Question Authors' Forum

Programming statistics in R

 
Picture of Chris Sangwin
Programming statistics in R
by Chris Sangwin - Wednesday, 23 November 2016, 1:13 AM
 

Is there any support for programming statistics in R?  I've had some interest from statisticians here about this possibility.

If not then how much work would this be to add?

Thanks,

Chris


Picture of Jenny Harlow
Re: Programming statistics in R
by Jenny Harlow - Wednesday, 23 November 2016, 6:00 AM
 

I asked about this and we did a very little investigation about a year ago but then I ran out of free time and got distracted ...  We started by looking at a basic R install to see what configuration options would be useful.  I do remember noting down the --silent option.  There did seem to be potential for creating some resources that our stats students who need to use R but are not programmers could use to at least start finding their feet with it.

Jenny



Picture of Richard Lobb
Re: Programming statistics in R
by Richard Lobb - Wednesday, 23 November 2016, 11:47 AM
 

Just to give you a bit of background to Jenny's answer ...
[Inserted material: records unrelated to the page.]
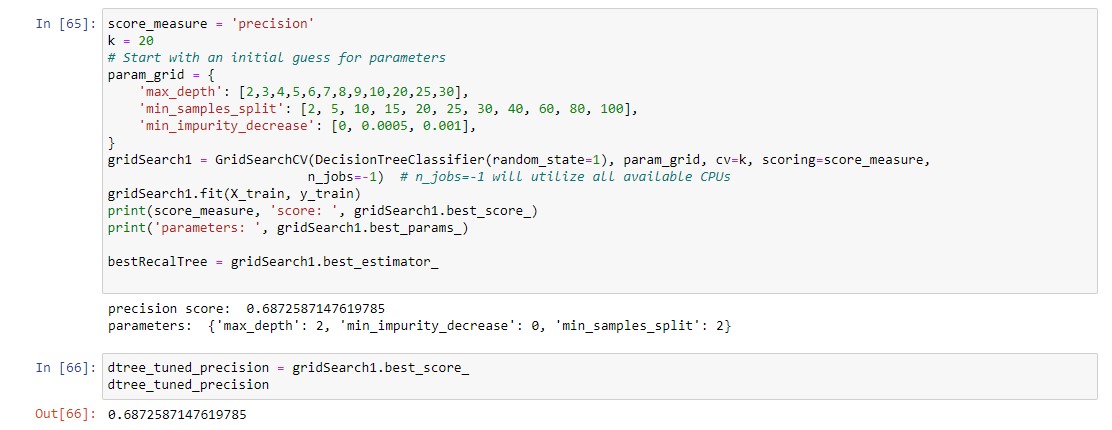This screenshot has width=1112, height=430.
Task: Click the 0.6872587147619785 output value
Action: click(177, 414)
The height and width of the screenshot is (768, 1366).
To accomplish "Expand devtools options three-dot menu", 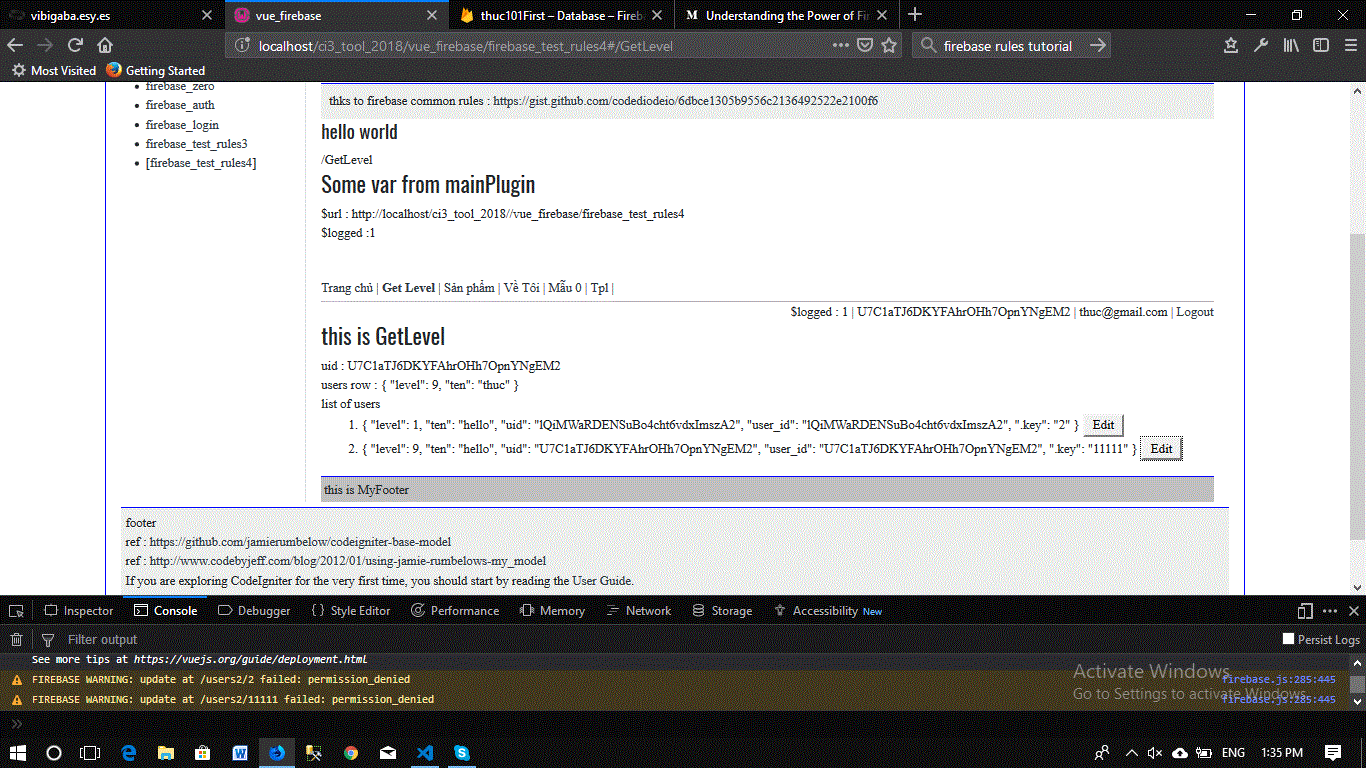I will coord(1329,611).
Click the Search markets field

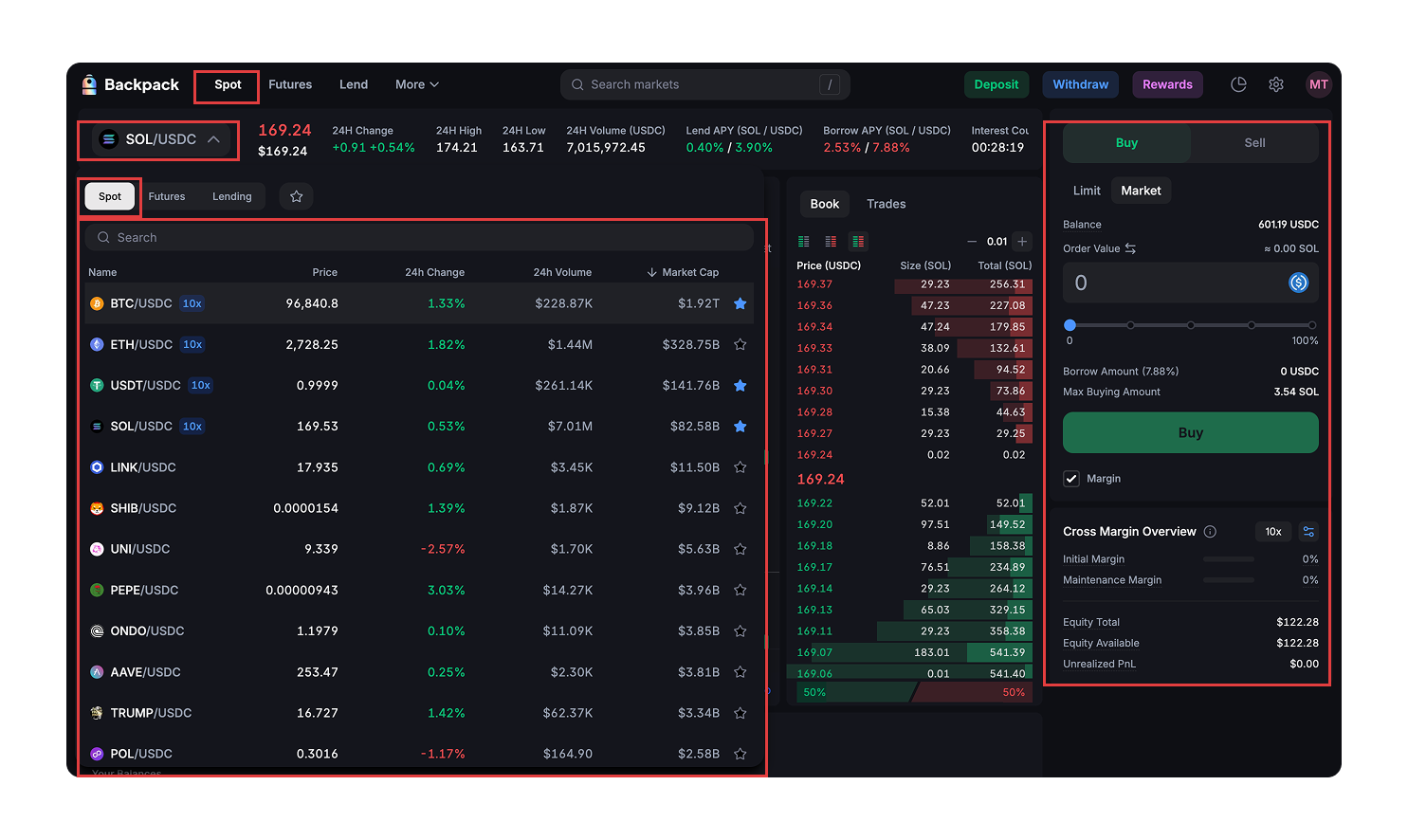pyautogui.click(x=704, y=84)
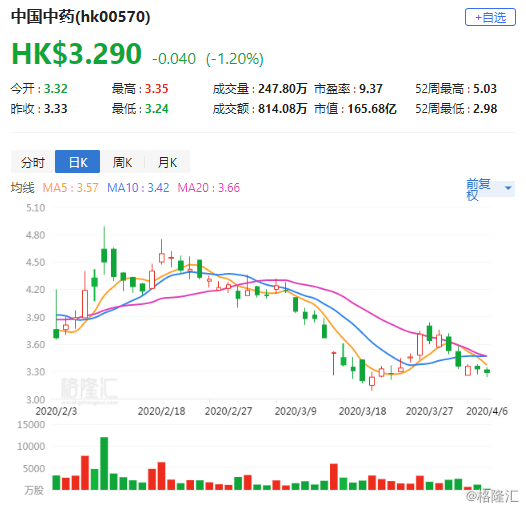Viewport: 526px width, 510px height.
Task: Click the HK$3.290 current price
Action: [x=76, y=54]
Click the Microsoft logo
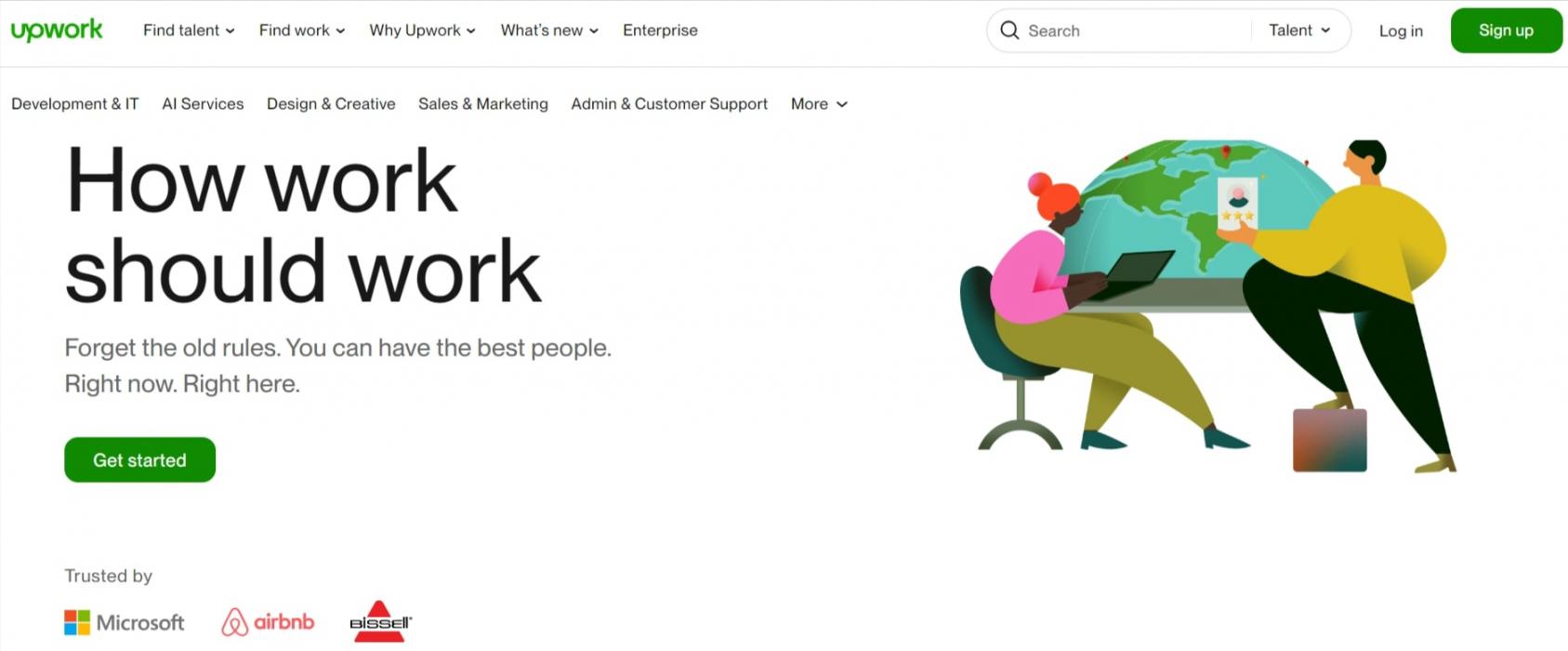The width and height of the screenshot is (1568, 651). 125,622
When Jenny raised the question of R a year or two ago, my first response was that it would be trivial to ask R questions of the simple "write-an-R-function" or "write-an-R-program" variety. I installed R-base on our Jobe server (5 mins work) and we used a Python3 question (with R as the Ace language) to run R. That was easy enough. Here's a possible template:

import subprocess
r_prog = """{{ STUDENT_ANSWER | e('py') }}"""
r_prog += "\n" + """{{TEST.testcode | e('py')}}"""
with open('prog.r', 'w') as fout:
    fout.write(r_prog)

cmd = "R --slave --vanilla"
subprocess.call(cmd.split(), stdin=open('prog.r'), universal_newlines=True)

With that question type you can ask questions like the following:

Screen shot of simple R question

However, as I recall that wasn't the sort of question that Jenny thought the stats lecturers would want to ask their students, who aren't really programmers. So then you get into the much harder issue of "What sort of question to you really want to ask?".

Richard

Picture of Chris Sangwin
Re: Programming statistics in R
by Chris Sangwin - Wednesday, 23 November 2016, 10:10 PM
 

Thank you both for such swift and helpful replies.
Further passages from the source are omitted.